◆ What is expected ◆
Search the material below for the word "computer". Copy every line that has it.

____

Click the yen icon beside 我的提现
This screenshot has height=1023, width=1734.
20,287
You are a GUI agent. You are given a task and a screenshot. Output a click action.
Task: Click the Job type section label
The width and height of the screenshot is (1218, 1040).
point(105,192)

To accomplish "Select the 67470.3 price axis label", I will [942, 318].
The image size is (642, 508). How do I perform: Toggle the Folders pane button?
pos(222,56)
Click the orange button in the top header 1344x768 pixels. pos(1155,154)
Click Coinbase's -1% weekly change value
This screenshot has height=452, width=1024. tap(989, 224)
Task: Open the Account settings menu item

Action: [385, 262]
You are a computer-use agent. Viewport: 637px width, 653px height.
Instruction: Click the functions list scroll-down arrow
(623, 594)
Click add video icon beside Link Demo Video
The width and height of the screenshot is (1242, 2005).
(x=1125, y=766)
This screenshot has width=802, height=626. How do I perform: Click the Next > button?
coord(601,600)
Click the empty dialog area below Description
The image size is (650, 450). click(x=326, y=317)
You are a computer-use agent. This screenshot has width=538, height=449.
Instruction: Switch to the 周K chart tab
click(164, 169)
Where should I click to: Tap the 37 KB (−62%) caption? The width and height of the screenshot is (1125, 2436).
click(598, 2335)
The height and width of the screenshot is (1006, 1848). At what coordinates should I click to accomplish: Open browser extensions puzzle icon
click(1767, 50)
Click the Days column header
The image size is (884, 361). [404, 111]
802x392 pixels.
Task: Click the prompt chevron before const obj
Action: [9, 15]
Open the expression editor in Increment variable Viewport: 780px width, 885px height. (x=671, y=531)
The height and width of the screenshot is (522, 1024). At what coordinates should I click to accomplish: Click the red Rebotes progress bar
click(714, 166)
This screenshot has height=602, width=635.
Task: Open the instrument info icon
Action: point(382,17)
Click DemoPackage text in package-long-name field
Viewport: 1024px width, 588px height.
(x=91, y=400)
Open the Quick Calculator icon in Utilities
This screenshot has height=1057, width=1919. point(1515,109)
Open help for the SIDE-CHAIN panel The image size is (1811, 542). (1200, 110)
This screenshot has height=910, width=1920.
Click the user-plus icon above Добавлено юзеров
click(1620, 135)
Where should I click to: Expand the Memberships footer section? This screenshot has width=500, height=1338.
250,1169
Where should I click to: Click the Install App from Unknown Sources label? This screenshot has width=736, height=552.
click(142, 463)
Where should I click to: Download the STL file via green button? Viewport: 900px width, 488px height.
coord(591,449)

____

◆ Solution ◆
You are a computer-use agent. Viewport: 637px width, 653px height.
You are a computer-use agent. This screenshot has width=538, height=449.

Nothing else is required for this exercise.